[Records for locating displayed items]
* * * * * * *
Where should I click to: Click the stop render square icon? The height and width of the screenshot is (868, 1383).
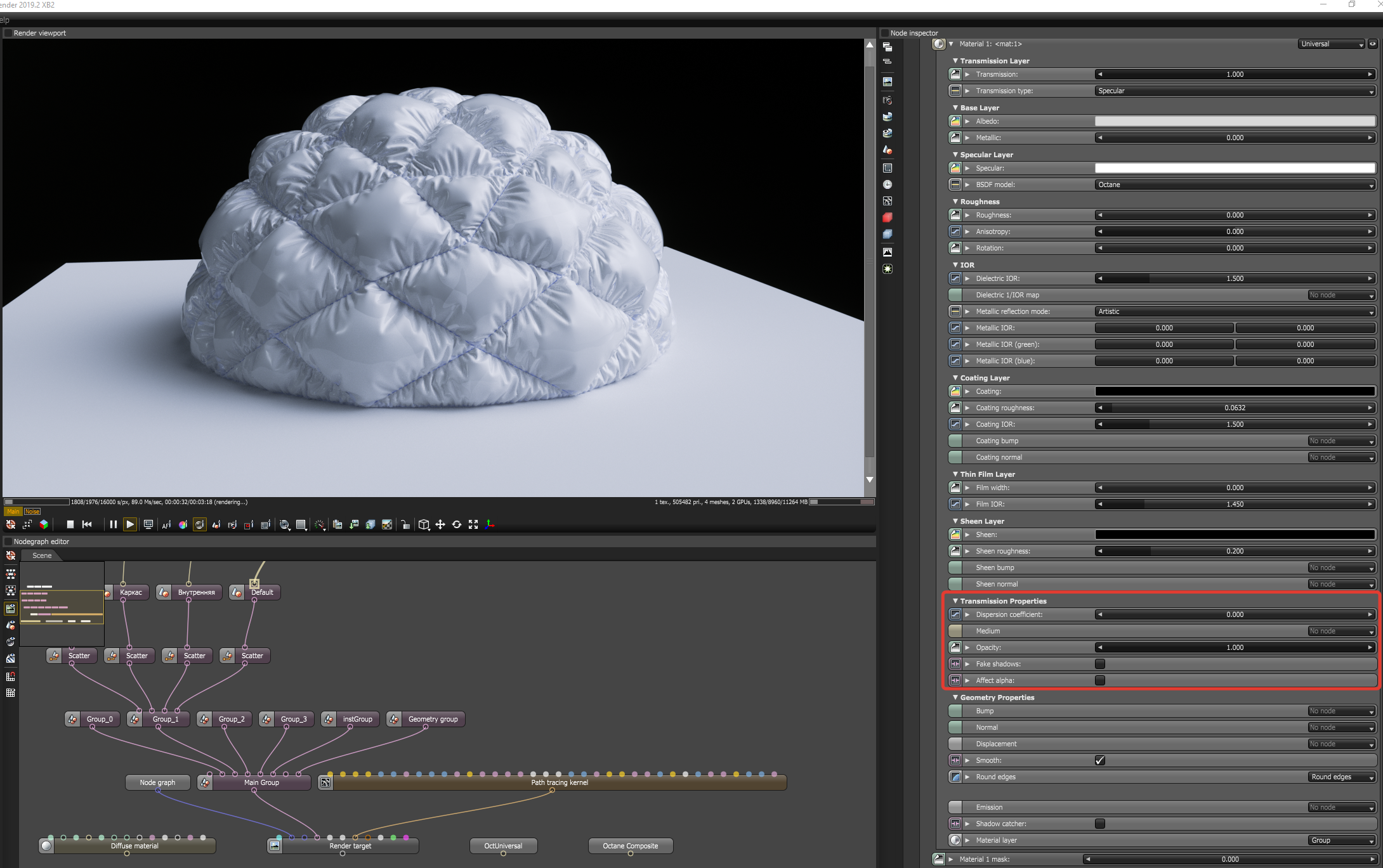coord(70,524)
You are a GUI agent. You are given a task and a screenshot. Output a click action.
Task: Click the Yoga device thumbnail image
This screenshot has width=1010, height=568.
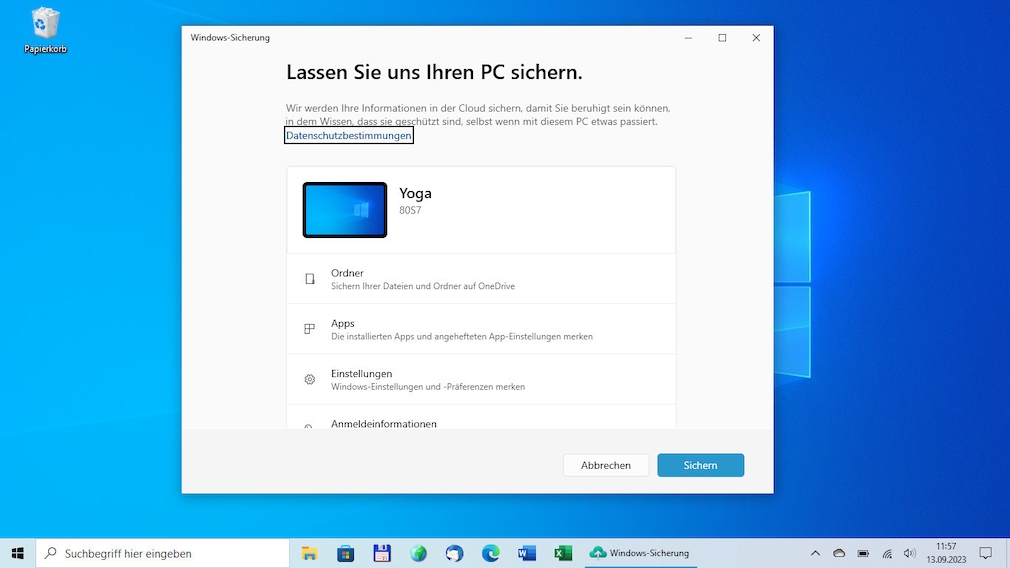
* * * * * * *
Copy the lines of these records word for word, leaving out the pictures.

§ Exercise solution:
Where should I click to: Click the stop render square icon? The height and width of the screenshot is (868, 1383).
coord(70,524)
You are a GUI agent. You are given a task and a screenshot. Output a click action.
Task: Click the Yoga device thumbnail image
This screenshot has width=1010, height=568.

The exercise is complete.